年下男子は恋愛対象になりますか?
「こんな状況で入れるわけないじゃないですか。その間に帰るつもりなんですよね?」

隣に座ってる隼人君が項垂れている。
カラフルな映像が映るテレビ画面では、私がプレイしているキャラクターだけがゴール出来ないまま停まっていた。

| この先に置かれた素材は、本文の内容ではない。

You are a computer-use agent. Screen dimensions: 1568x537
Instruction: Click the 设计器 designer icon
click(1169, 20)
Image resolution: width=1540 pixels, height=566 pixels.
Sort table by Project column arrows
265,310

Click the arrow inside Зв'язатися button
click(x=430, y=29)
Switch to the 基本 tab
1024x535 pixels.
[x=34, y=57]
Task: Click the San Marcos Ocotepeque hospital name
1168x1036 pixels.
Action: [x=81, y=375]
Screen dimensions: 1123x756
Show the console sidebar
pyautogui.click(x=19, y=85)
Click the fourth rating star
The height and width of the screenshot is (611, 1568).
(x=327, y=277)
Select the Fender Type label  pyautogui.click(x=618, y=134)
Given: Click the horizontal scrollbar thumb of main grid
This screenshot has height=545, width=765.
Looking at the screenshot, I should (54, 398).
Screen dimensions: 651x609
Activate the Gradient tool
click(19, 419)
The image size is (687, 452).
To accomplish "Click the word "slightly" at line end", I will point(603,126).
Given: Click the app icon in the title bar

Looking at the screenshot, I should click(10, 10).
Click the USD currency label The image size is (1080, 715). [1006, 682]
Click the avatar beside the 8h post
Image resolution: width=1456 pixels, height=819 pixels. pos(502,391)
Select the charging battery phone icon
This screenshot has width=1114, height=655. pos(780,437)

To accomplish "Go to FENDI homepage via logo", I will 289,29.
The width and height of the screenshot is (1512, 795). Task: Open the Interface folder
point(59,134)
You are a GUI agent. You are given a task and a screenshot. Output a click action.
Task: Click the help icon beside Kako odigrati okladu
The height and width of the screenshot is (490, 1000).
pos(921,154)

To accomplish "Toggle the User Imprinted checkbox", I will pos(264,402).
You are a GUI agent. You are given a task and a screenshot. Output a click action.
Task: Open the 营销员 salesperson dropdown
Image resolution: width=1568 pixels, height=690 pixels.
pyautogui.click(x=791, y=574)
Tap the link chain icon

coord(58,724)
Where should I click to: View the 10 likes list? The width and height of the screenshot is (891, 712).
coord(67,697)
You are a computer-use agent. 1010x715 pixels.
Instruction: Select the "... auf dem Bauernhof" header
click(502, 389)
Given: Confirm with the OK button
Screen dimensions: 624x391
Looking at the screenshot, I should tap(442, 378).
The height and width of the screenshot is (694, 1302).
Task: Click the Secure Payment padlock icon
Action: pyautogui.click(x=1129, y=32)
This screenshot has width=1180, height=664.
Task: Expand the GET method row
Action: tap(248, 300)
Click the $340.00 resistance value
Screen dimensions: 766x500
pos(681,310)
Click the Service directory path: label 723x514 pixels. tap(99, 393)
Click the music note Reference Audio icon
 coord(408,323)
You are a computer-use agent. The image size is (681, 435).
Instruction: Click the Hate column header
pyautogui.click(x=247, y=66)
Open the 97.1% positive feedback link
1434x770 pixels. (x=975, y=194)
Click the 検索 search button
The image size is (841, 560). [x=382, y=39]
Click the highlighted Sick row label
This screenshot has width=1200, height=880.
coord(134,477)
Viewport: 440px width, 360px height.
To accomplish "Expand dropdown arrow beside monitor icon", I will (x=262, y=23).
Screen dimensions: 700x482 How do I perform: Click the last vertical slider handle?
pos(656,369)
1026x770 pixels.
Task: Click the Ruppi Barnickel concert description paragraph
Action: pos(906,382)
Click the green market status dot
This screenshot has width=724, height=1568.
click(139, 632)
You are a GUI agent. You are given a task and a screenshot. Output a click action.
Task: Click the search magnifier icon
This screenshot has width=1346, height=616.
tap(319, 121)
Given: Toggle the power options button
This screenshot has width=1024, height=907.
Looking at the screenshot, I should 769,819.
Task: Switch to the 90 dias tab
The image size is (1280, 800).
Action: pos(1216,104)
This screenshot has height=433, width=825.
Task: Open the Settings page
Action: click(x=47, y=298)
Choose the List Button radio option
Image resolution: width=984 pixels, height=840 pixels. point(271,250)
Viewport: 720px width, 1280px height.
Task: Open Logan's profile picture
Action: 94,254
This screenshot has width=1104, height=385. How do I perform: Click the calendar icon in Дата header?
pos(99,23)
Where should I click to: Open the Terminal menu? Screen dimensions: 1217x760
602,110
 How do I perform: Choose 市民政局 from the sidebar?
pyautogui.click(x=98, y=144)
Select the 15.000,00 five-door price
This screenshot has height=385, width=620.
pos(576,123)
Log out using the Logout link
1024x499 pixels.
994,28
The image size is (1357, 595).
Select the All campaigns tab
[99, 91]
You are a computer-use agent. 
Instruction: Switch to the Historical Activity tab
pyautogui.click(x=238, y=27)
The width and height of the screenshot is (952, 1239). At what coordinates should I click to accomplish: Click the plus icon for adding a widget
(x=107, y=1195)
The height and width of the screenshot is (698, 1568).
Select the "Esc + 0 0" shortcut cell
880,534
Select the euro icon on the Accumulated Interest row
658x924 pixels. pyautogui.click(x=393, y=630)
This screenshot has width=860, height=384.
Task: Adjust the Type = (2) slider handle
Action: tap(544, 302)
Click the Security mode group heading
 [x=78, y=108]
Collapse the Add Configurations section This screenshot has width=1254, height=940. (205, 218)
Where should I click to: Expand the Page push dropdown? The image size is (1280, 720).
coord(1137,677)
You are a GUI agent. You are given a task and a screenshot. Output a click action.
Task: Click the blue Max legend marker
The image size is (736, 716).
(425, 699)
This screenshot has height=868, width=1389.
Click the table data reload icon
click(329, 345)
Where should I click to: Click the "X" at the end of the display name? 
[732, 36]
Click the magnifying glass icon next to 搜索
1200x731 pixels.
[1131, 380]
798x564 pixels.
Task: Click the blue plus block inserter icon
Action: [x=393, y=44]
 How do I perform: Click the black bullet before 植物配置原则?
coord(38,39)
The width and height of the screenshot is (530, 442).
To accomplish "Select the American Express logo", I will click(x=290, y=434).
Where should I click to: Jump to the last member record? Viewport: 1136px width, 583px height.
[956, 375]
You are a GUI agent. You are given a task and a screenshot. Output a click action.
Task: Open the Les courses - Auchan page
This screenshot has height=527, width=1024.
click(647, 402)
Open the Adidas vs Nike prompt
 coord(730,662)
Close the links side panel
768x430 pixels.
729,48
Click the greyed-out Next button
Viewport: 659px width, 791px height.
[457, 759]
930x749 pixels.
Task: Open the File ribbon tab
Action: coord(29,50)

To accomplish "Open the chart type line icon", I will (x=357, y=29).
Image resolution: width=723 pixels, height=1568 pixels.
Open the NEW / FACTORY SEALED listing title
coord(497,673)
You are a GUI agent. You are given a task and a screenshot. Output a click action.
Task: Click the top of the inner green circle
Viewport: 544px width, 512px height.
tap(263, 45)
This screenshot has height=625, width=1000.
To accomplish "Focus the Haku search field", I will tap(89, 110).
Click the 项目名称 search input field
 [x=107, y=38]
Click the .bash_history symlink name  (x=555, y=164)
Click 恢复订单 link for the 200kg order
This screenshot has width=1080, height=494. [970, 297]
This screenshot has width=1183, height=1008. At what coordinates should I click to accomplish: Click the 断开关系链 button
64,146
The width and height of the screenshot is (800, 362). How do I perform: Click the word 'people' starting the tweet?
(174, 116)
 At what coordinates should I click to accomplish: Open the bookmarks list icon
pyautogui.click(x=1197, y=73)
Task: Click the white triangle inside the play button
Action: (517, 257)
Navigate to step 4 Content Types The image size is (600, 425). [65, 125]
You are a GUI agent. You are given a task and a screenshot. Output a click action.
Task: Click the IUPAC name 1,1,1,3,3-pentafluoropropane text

「隼人君が嫌じゃなければ、お酒が抜けるまで居たいって思ってる。タクシーじゃなくて自分の車で帰りたいし」

さっき離れたいって言ったのに、こんなこと言うのは矛盾してるし勝手すぎるよね。でも、まだ一緒に居たいって気持ちもあるの。

「…………嫌なわけない、です」

「ありがと。私、追い焚きボタン押してくるね」

隼人君はまだ顔をあげない。
こんな話をしたからか、私の酔いもだいぶ覚めてきた。多少フラフラするけど問題なく歩ける。

「ねぇ、スマホ鳴ってるよ」

戻ってきた時、耳に入ってきた振動音。
鞄の中をチェックしてみて私のじゃないことが分かった。隼人君のスマホはベッドボードの上。

誰から?
先週まで全く気にならなかったのにな。

「……ちょっと外に出てくるね」

出ないなら電源消して。
喉まで出かかった言葉をのみ込んで、そう言った。

「こんな時間にダメですって!一緒に居たくないなら俺が出て行きますから!それに……、お願いですからそんな顔しないで下さい」

あの子からかもって思ったら堪えきれなくなって、無理やり笑うことをやめた。何でこのタイミングでこっちを向くかな。

「一緒に居たくないわけじゃないよ」

「でも距離を置きたいんですよね」

ゲームと同じように人生にもリセットボタンがあったらいいのに。好きなところまで戻せたら最高だと思う。

「隼人君と楽しく過ごす為だよ。別れたいわけじゃない」

夜にこんな話するんじゃなかった。